During the sweeping phase, the collector visits each old-space object. If the mark bit is clear, the object's memory is added to a free list to be used for future allocations. Otherwise the object's mark bit is cleared. If every object on some page is unreachable, the page is released to the OS.

New-Space as Roots

We do not mark new-space objects, and pointers to new-space objects are ignored; instead all objects in new-space are treated as part of the root set.

This has the advantage of making collections of the two spaces more independent. In particular, the concurrent marker never needs to dereference any memory in new-space, avoiding several data race issues, and avoiding the need to pause or otherwise synchronize with the concurrent marker when starting a scavenge.

It has the disadvantage that no single collection will collect all garbage. An unreachable old-space object that is referenced by an unreachable new-space object will not be collected until a scavenge first collects the new-space object, and unreachable objects that have a generation-crossing cycle will not be collected until the whole subgraph is promoted into old-space. The growth policy must be careful to ensure it doesn't perform old-space collections without interleaving new-space collections, such as when the program performs mostly large allocation that go directly to old-space, or old-space can accumulate such floating garbage and grow without bound.

Mark-Compact

The Dart VM includes a sliding compactor. The forwarding table is compactly represented by dividing the heap into blocks and for each block recording its target address and the bitvector for each surviving double-word. The table is accessed in constant time by keeping heap pages aligned so the page header of any object can be accessed by masking the object.

Concurrent Marking

To reduce the time the mutator is paused for old-space GCs, we allow the mutator to continue running during most of the marking work.

Barrier

With the mutator and marker running concurrently, the mutator could write a pointer to an object that has not been marked (TARGET) into an object that has already been marked and visited (SOURCE), leading to incorrect collection of TARGET. To prevent this, the write barrier checks if a store creates a pointer from an old-space object to an old-space object that is not marked, and marks the target object for such stores. We ignore pointers from new-space objects because we treat new-space objects as roots and will revisit them to finalize marking. We ignore the marking state of the source object to avoid expensive memory barriers required to ensure reordering of accesses to the header and slots can't lead skipped marking, and on the assumption that objects accessed during marking are likely to remain live when marking finishes.

> _RECORDS PROVIDED_:
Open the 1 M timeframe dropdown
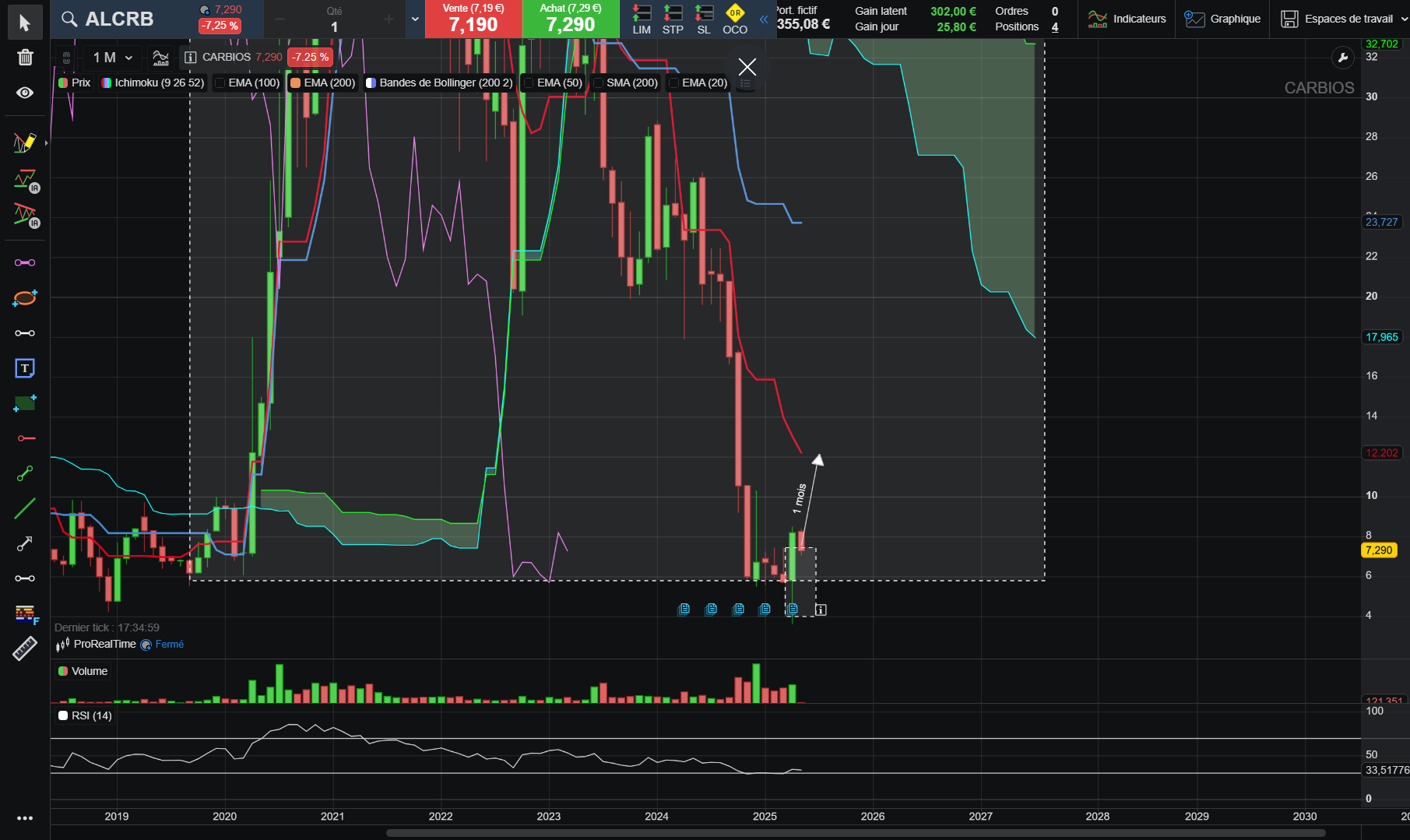This screenshot has height=840, width=1410. coord(113,58)
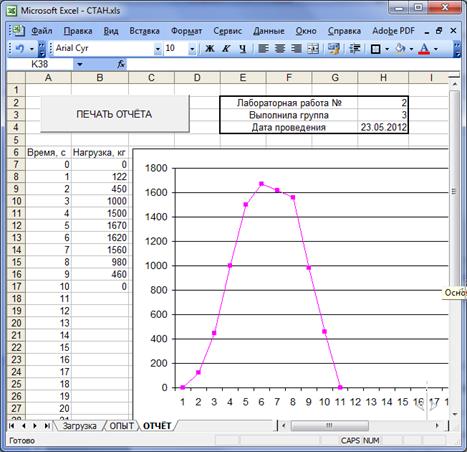
Task: Switch to the ОПЫТ sheet tab
Action: pos(121,426)
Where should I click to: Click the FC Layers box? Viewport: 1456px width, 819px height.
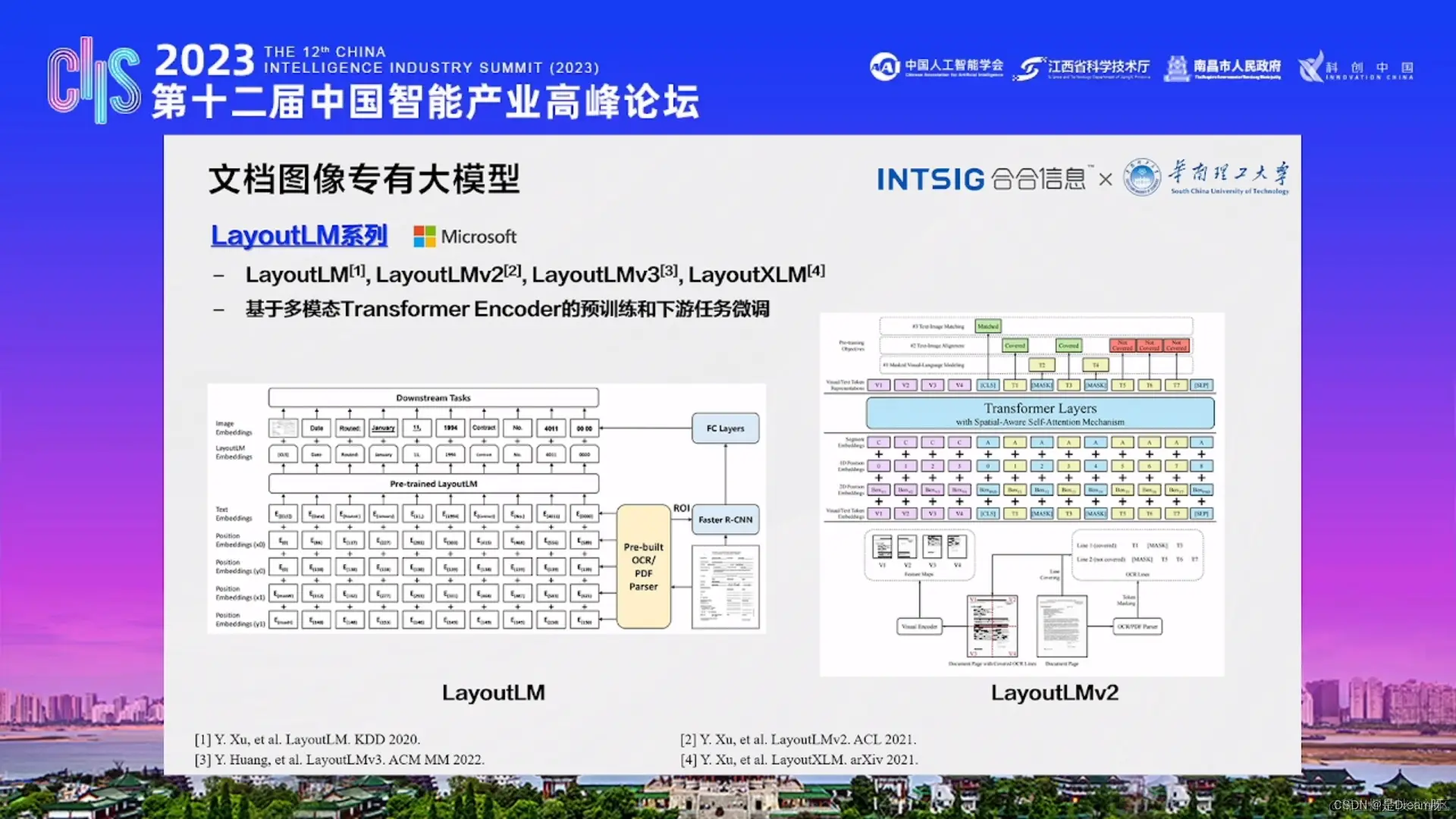(725, 428)
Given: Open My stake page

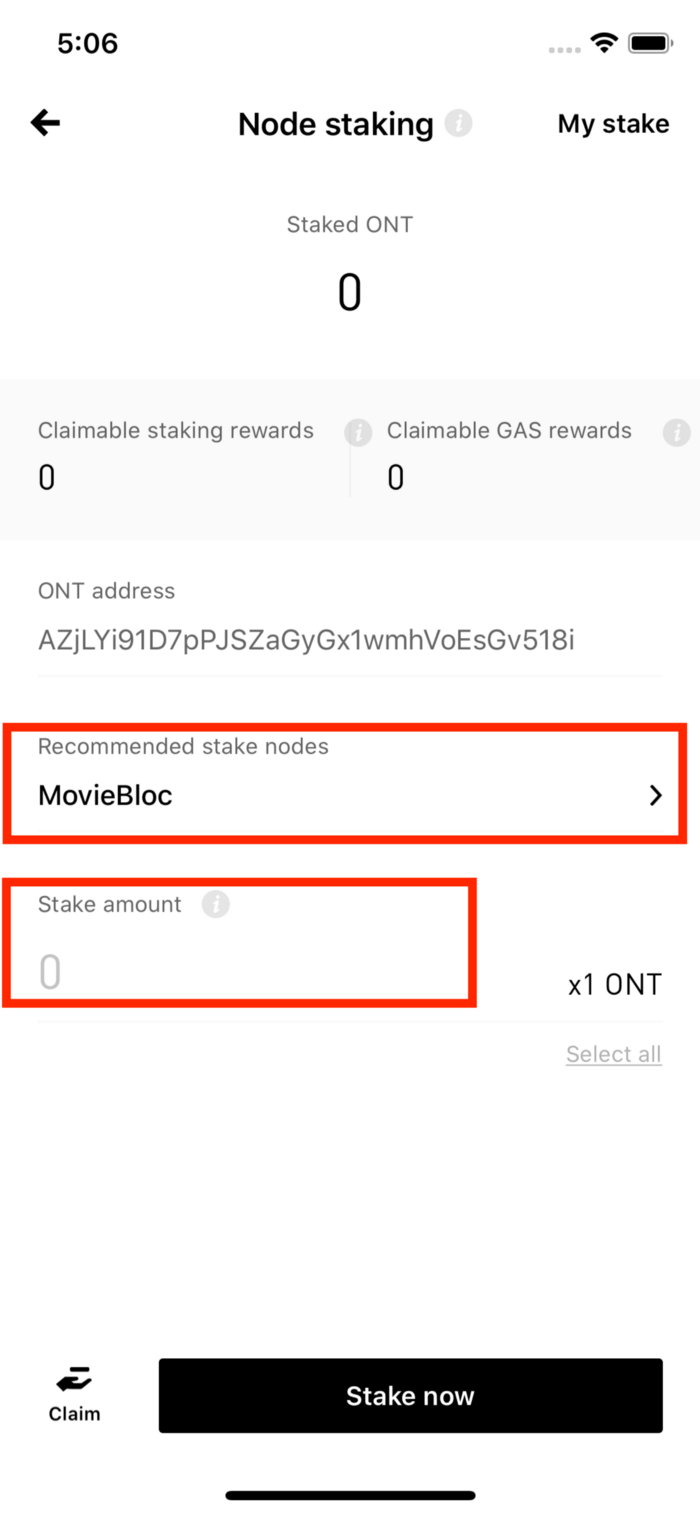Looking at the screenshot, I should click(613, 124).
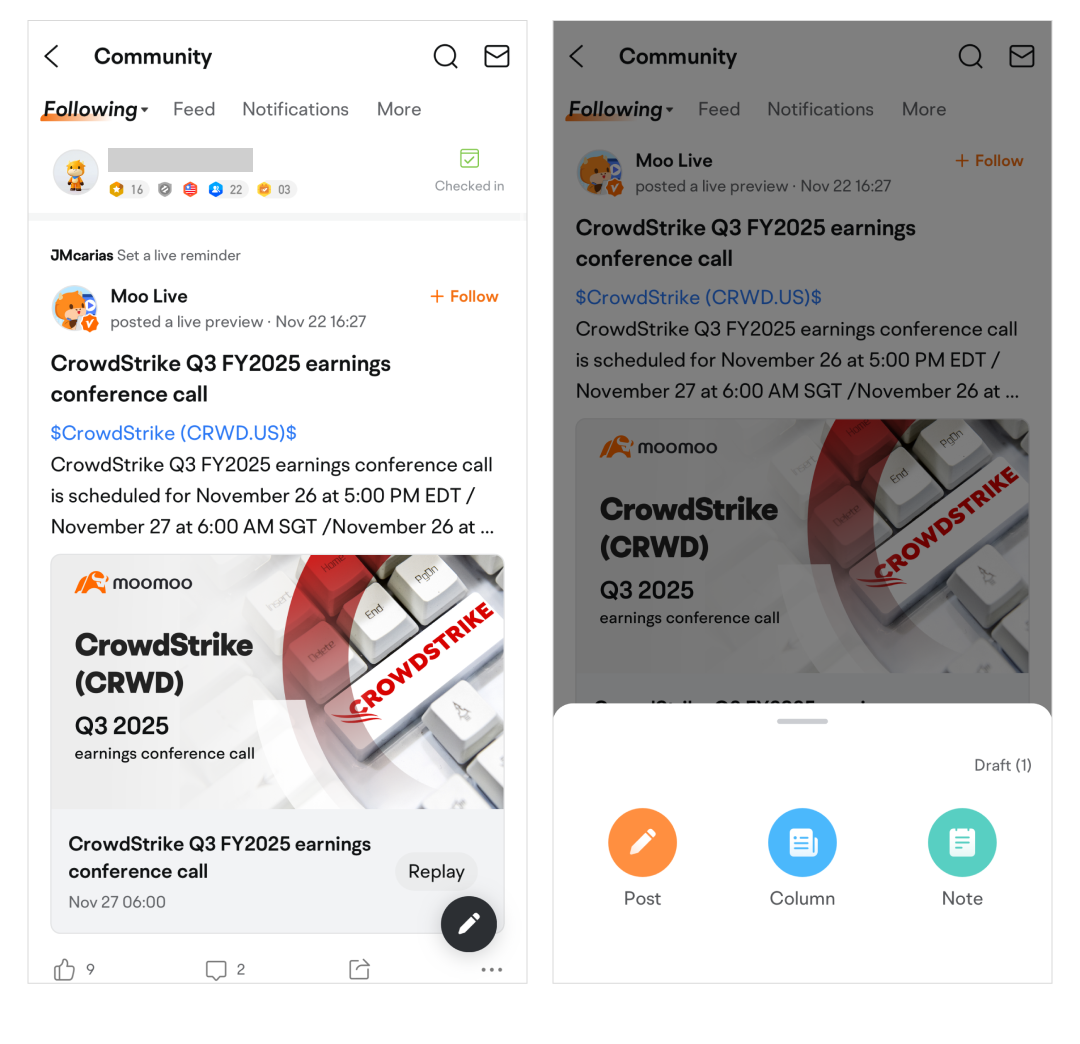Like the CrowdStrike post with thumbs up
The width and height of the screenshot is (1080, 1044).
point(65,970)
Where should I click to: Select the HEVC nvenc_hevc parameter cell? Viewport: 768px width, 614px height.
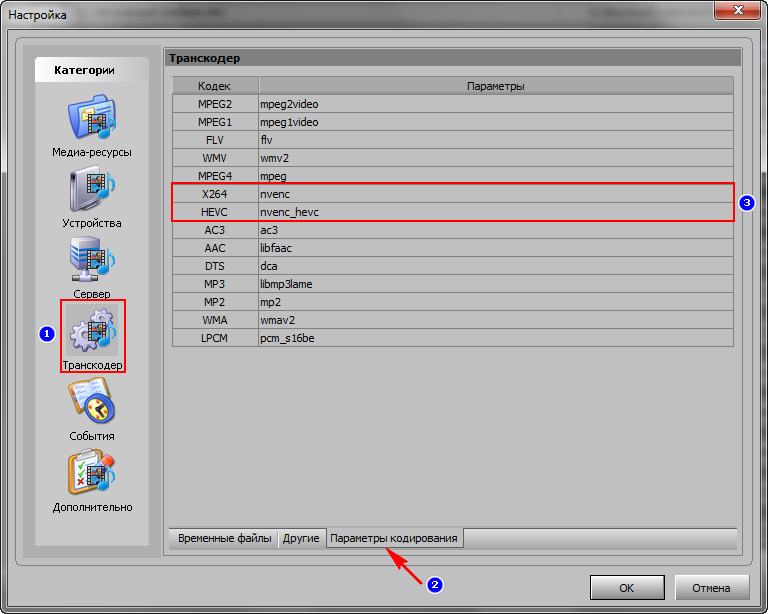pyautogui.click(x=495, y=212)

> _SET EXERCISE_: Resume the text on the Dart VM garbage collector, starting right after its final sentence.

> _ANSWER FOR THIS EXERCISE_:
The barrier is equivalent to

StorePointer(ObjectPtr source, ObjectPtr* slot, ObjectPtr target) {
  *slot = target;
  if (target->IsSmi()) return;
  if (source->IsOldObject() && !source->IsRemembered() && target->IsNewObject()) {
    source->SetRemembered();
    AddToRememberedSet(source);
  } else if (source->IsOldObject() && target->IsOldObject() && !target->IsMarked() && Thread::Current()->IsMarking()) {
    if (target->TryAcquireMarkBit()) {
      AddToMarkList(target);
    }
  }
}

But we combine the generational and incremental checks with a shift-and-mask.

enum HeaderBits {
  ...
  kOldAndNotMarkedBit,      // Incremental barrier target.
  kNewBit,                  // Generational barrier target.
  kOldBit,                  // Incremental barrier source.
  kOldAndNotRememberedBit,  // Generational barrier source.
  ...
};

static constexpr intptr_t kGenerationalBarrierMask = 1 << kNewBit;
static constexpr intptr_t kIncrementalBarrierMask = 1 << kOldAndNotMarkedBit;
static constexpr intptr_t kBarrierOverlapShift = 2;
COMPILE_ASSERT(kOldAndNotMarkedBit + kBarrierOverlapShift == kOldBit);
COMPILE_ASSERT(kNewBit + kBarrierOverlapShift == kOldAndNotRememberedBit);

StorePointer(ObjectPtr source, ObjectPtr* slot, ObjectPtr target) {
  *slot = target;
  if (target->IsSmi()) return;
  if ((source->header() >> kBarrierOverlapShift) &&
      (target->header()) &&
      Thread::Current()->barrier_mask()) {
    if (target->IsNewObject()) {
      source->SetRemembered();
      AddToRememberedSet(source);
    } else {
      if (target->TryAcquireMarkBit()) {
        AddToMarkList(target);
      }
    }
  }
}

StoreIntoObject(object, value, offset)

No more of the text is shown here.